* _Exercise_
Write out every record below exactly as it appears.

* _Collected data_
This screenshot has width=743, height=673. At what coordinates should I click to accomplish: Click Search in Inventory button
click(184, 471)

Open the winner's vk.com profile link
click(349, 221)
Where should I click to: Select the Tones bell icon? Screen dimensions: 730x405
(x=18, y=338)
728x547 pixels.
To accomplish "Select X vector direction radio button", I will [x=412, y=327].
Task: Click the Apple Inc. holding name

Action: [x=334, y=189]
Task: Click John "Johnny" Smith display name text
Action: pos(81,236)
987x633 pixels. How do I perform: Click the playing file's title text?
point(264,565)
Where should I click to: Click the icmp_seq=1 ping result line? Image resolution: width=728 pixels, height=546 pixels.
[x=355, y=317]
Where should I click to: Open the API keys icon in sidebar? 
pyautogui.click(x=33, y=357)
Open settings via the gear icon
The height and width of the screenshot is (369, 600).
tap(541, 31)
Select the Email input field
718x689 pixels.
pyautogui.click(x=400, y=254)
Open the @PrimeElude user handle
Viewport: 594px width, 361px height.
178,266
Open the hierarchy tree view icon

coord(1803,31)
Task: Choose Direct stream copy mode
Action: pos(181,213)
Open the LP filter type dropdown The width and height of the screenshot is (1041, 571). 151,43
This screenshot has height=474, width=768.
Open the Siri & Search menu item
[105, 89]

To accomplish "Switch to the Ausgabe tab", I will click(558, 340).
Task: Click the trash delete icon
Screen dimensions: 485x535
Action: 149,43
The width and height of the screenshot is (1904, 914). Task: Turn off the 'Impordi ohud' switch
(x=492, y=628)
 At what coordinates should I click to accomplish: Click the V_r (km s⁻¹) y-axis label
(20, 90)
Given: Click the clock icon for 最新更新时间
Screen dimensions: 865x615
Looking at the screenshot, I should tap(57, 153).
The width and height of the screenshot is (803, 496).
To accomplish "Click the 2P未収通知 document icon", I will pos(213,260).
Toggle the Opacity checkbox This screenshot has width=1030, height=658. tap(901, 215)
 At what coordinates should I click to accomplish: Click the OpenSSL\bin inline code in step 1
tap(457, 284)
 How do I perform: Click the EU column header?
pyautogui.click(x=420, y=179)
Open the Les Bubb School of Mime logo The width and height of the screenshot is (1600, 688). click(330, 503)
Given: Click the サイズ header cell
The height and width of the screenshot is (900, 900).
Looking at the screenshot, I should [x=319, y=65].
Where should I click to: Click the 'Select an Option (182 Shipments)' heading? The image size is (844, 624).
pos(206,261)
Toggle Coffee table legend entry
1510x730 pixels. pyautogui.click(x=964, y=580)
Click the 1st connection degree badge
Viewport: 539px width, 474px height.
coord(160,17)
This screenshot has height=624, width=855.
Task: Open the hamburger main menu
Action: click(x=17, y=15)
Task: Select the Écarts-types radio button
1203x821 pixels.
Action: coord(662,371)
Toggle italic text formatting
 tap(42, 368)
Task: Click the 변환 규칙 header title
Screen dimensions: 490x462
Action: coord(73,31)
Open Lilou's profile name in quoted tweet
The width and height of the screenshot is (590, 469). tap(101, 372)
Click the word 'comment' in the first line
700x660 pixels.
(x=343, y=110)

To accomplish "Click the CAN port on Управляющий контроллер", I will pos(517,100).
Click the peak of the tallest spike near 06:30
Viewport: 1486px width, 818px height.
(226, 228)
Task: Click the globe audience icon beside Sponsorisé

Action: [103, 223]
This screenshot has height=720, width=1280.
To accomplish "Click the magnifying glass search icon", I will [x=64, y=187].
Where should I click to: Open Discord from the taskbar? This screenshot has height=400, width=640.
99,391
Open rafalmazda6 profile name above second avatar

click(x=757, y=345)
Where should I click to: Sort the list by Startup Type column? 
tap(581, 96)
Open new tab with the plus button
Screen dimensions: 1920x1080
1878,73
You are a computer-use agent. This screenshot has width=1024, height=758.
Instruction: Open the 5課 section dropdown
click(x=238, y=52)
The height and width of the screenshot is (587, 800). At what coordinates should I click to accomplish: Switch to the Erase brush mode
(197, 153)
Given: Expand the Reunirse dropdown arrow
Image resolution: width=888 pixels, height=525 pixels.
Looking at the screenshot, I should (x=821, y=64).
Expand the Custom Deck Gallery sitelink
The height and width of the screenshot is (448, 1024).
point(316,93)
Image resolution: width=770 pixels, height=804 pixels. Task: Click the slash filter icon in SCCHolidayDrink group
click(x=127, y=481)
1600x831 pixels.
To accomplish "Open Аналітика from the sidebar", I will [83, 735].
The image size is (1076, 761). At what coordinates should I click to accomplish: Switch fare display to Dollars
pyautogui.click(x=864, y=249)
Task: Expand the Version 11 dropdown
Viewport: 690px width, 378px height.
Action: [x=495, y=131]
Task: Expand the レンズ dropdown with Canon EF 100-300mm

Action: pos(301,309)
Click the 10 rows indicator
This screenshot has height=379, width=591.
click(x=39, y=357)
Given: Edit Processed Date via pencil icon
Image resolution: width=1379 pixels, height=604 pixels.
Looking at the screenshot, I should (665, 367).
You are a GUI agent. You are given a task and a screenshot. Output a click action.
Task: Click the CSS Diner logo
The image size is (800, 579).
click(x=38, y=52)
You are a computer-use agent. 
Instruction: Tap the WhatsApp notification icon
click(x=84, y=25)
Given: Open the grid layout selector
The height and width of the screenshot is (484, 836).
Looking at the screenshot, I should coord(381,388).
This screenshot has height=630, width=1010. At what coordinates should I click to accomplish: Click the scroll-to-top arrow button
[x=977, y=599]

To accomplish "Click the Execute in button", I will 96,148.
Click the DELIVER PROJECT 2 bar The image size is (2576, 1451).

* _Reply_
This screenshot has width=743, height=673. At what coordinates should I click to accomplish: Click Search in Inventory button
click(184, 471)

Open the winner's vk.com profile link
click(349, 221)
Where should I click to: Select the Tones bell icon? Screen dimensions: 730x405
(x=18, y=338)
728x547 pixels.
To accomplish "Select X vector direction radio button", I will [x=412, y=327].
Task: Click the Apple Inc. holding name

Action: [x=334, y=189]
Task: Click John "Johnny" Smith display name text
Action: pos(81,236)
987x633 pixels. How do I perform: Click the playing file's title text?
point(264,565)
Where should I click to: Click the icmp_seq=1 ping result line? Image resolution: width=728 pixels, height=546 pixels.
[x=355, y=317]
Where should I click to: Open the API keys icon in sidebar? 
pyautogui.click(x=33, y=357)
Open settings via the gear icon
The height and width of the screenshot is (369, 600).
tap(541, 31)
Select the Email input field
718x689 pixels.
pyautogui.click(x=400, y=254)
Open the @PrimeElude user handle
Viewport: 594px width, 361px height.
178,266
Open the hierarchy tree view icon

coord(1803,31)
Task: Choose Direct stream copy mode
Action: pos(181,213)
Open the LP filter type dropdown The width and height of the screenshot is (1041, 571). 151,43
This screenshot has height=474, width=768.
Open the Siri & Search menu item
[105, 89]

To accomplish "Switch to the Ausgabe tab", I will click(558, 340).
Task: Click the trash delete icon
Screen dimensions: 485x535
Action: 149,43
The width and height of the screenshot is (1904, 914). Task: Turn off the 'Impordi ohud' switch
(x=492, y=628)
 At what coordinates should I click to accomplish: Click the V_r (km s⁻¹) y-axis label
(20, 90)
Given: Click the clock icon for 最新更新时间
Screen dimensions: 865x615
Looking at the screenshot, I should tap(57, 153).
The width and height of the screenshot is (803, 496).
To accomplish "Click the 2P未収通知 document icon", I will pos(213,260).
Toggle the Opacity checkbox This screenshot has width=1030, height=658. tap(901, 215)
 At what coordinates should I click to accomplish: Click the OpenSSL\bin inline code in step 1
tap(457, 284)
 How do I perform: Click the EU column header?
pyautogui.click(x=420, y=179)
Open the Les Bubb School of Mime logo The width and height of the screenshot is (1600, 688). click(330, 503)
Given: Click the サイズ header cell
The height and width of the screenshot is (900, 900).
Looking at the screenshot, I should [x=319, y=65].
Where should I click to: Click the 'Select an Option (182 Shipments)' heading? The image size is (844, 624).
pos(206,261)
Toggle Coffee table legend entry
1510x730 pixels. pyautogui.click(x=964, y=580)
Click the 1st connection degree badge
Viewport: 539px width, 474px height.
coord(160,17)
This screenshot has height=624, width=855.
Task: Open the hamburger main menu
Action: click(x=17, y=15)
Task: Select the Écarts-types radio button
1203x821 pixels.
Action: coord(662,371)
Toggle italic text formatting
 tap(42, 368)
Task: Click the 변환 규칙 header title
Screen dimensions: 490x462
Action: coord(73,31)
Open Lilou's profile name in quoted tweet
The width and height of the screenshot is (590, 469). tap(101, 372)
Click the word 'comment' in the first line
700x660 pixels.
(x=343, y=110)

To accomplish "Click the CAN port on Управляющий контроллер", I will pos(517,100).
Click the peak of the tallest spike near 06:30
Viewport: 1486px width, 818px height.
(226, 228)
Task: Click the globe audience icon beside Sponsorisé

Action: [103, 223]
This screenshot has height=720, width=1280.
To accomplish "Click the magnifying glass search icon", I will [x=64, y=187].
Where should I click to: Open Discord from the taskbar? This screenshot has height=400, width=640.
99,391
Open rafalmazda6 profile name above second avatar

click(x=757, y=345)
Where should I click to: Sort the list by Startup Type column? 
tap(581, 96)
Open new tab with the plus button
Screen dimensions: 1920x1080
1878,73
You are a computer-use agent. This screenshot has width=1024, height=758.
Instruction: Open the 5課 section dropdown
click(x=238, y=52)
The height and width of the screenshot is (587, 800). At what coordinates should I click to accomplish: Switch to the Erase brush mode
(197, 153)
Given: Expand the Reunirse dropdown arrow
Image resolution: width=888 pixels, height=525 pixels.
Looking at the screenshot, I should (x=821, y=64).
Expand the Custom Deck Gallery sitelink
The height and width of the screenshot is (448, 1024).
point(316,93)
Image resolution: width=770 pixels, height=804 pixels. Task: Click the slash filter icon in SCCHolidayDrink group
click(x=127, y=481)
1600x831 pixels.
To accomplish "Open Аналітика from the sidebar", I will [83, 735].
The image size is (1076, 761). At what coordinates should I click to accomplish: Switch fare display to Dollars
pyautogui.click(x=864, y=249)
Task: Expand the Version 11 dropdown
Viewport: 690px width, 378px height.
Action: [x=495, y=131]
Task: Expand the レンズ dropdown with Canon EF 100-300mm

Action: pos(301,309)
Click the 10 rows indicator
This screenshot has height=379, width=591.
click(x=39, y=357)
Given: Edit Processed Date via pencil icon
Image resolution: width=1379 pixels, height=604 pixels.
Looking at the screenshot, I should (665, 367).
You are a GUI agent. You are given a task and a screenshot. Output a click action.
Task: Click the CSS Diner logo
The image size is (800, 579).
click(x=38, y=52)
You are a computer-use agent. 
Instruction: Tap the WhatsApp notification icon
click(x=84, y=25)
Given: Open the grid layout selector
The height and width of the screenshot is (484, 836).
Looking at the screenshot, I should coord(381,388).
This screenshot has height=630, width=1010. At what coordinates should I click to accomplish: Click the scroll-to-top arrow button
[x=977, y=599]

To accomplish "Click the Execute in button", I will 96,148.
Click the DELIVER PROJECT 2 bar The image size is (2576, 1451).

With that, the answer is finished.